Clad in a matador-style jacket and wide brimmed hat, Lewis initially takes to the piano to open with the first of many tracks from this record, Jack Killed Mom. Throughout the show she pretty much steers clear of soul and gospel tracks from Rabbit Fur Coat, bar renditions of You Are What You Love and Rise Up With Fists.
Instead we get the far more upbeat alt-country songs of Acid Tongue, such as The Next Messiah and Bad Man's World, ramped up to hoedown. Overall the cracking setlist strikes good balance between these fast-paced songs and Lewis' more melancholy ballads.
Drummer Barbara Gruska is quite a sight to behold, eyes popping she thrashes the living daylights out of her kit, gurning demonstratively all the while.
A particular highlight of the show is the song Acid Tongue, during which Lewis takes centre stage with just her guitar while her band gather in a Bohemian Rhapsody-esque configuration under a set of spotlights to provide the gospel harmonies.
Quite unexpectedly, the Koko soundsystem allows every nuance of Lewis' expressive voice to come through clear as a bell. Simultaneously tender and cruel, her refrains evoke ambiguous emotions and her lovesongs come barbed, case in point being Black Sand, "Who’s going to love you buried underground?".
Throughout the show the charismatic Lewis has the audience wrapped around her finger - so much so that the enraptured crowd are quick to cheer at any quip that passes her lips. It is officially impossible not to be charmed by her.

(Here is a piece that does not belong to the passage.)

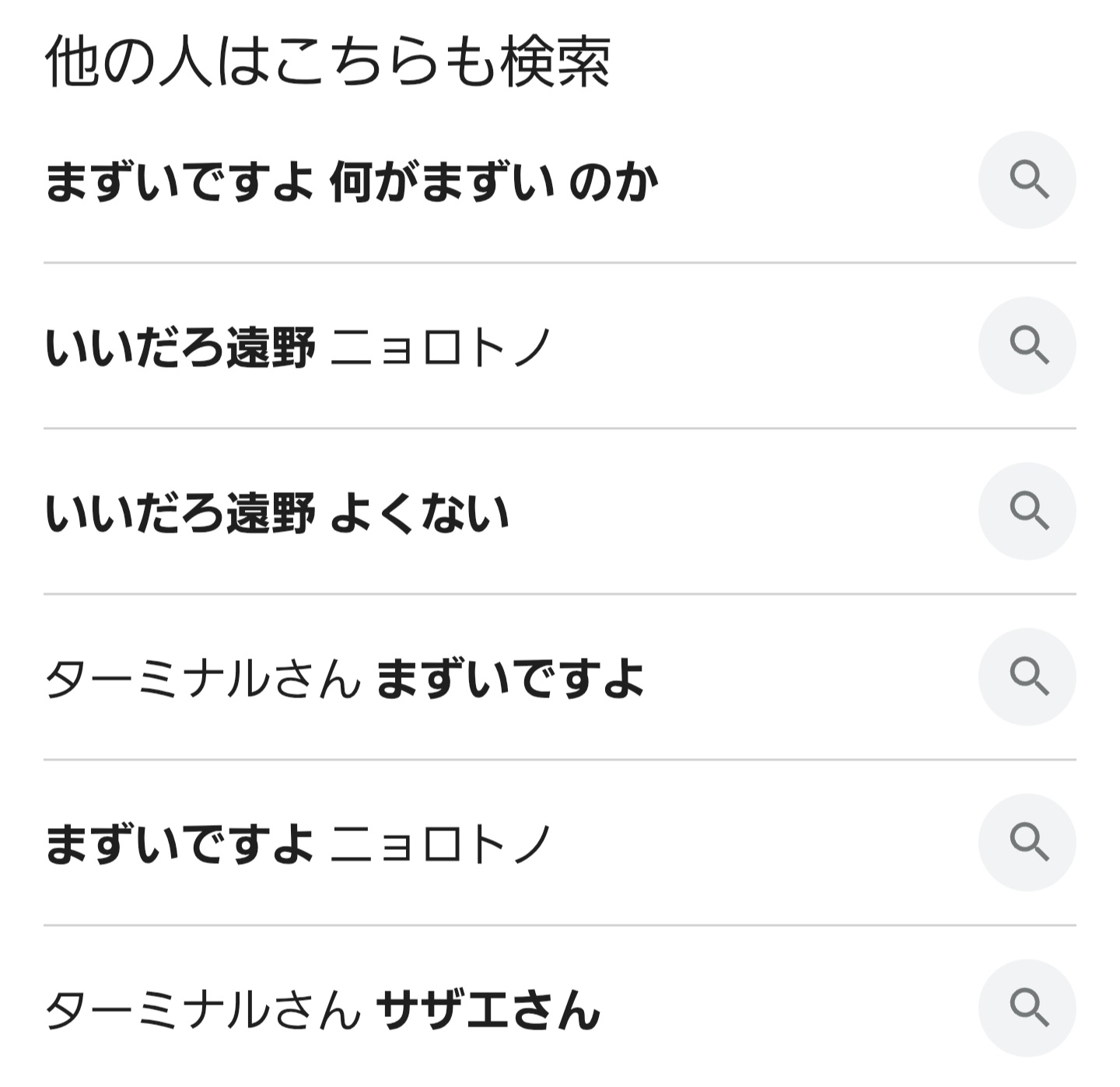1120x1087 pixels.
Task: Click the "他の人はこちらも検索" heading
Action: (327, 62)
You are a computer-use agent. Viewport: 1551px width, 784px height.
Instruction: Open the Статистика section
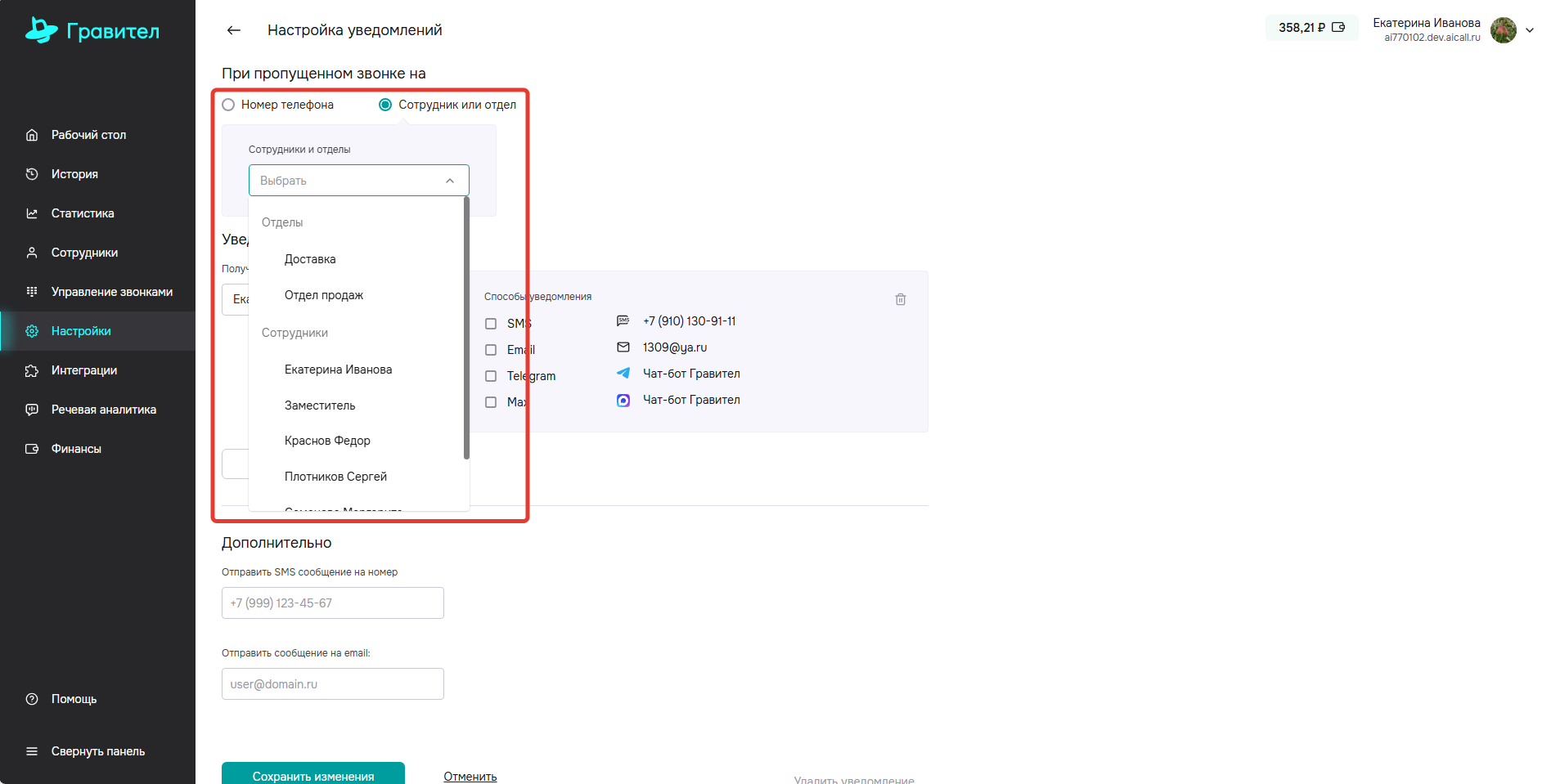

In the encore, guitarist and boyfriend Jonathan Rice joins her for a heartbreaking stripped-down duet of Roy Orbison's Love Hurts, which is followed by an equally poignant version of Godspeed, one of my favorite tracks from Acid Tongue. Lewis looks almost vulnerable as she sings at the piano of "When I was in bad shape", and shoots the perilously high notes of the chorus out the side of her mouth like they've been squeezed all the way from the depths of her soul.
The show comes to an absolutely thundering finish as the band go all out with the driving See Fernando, Lewis clambering on top of her piano no doubt to flag down the passing locomotive evoked by this song.
Quite frankly anyone would need to have a heart of stone not to love Jenny Lewis after this show, as melt our hearts she certainly did.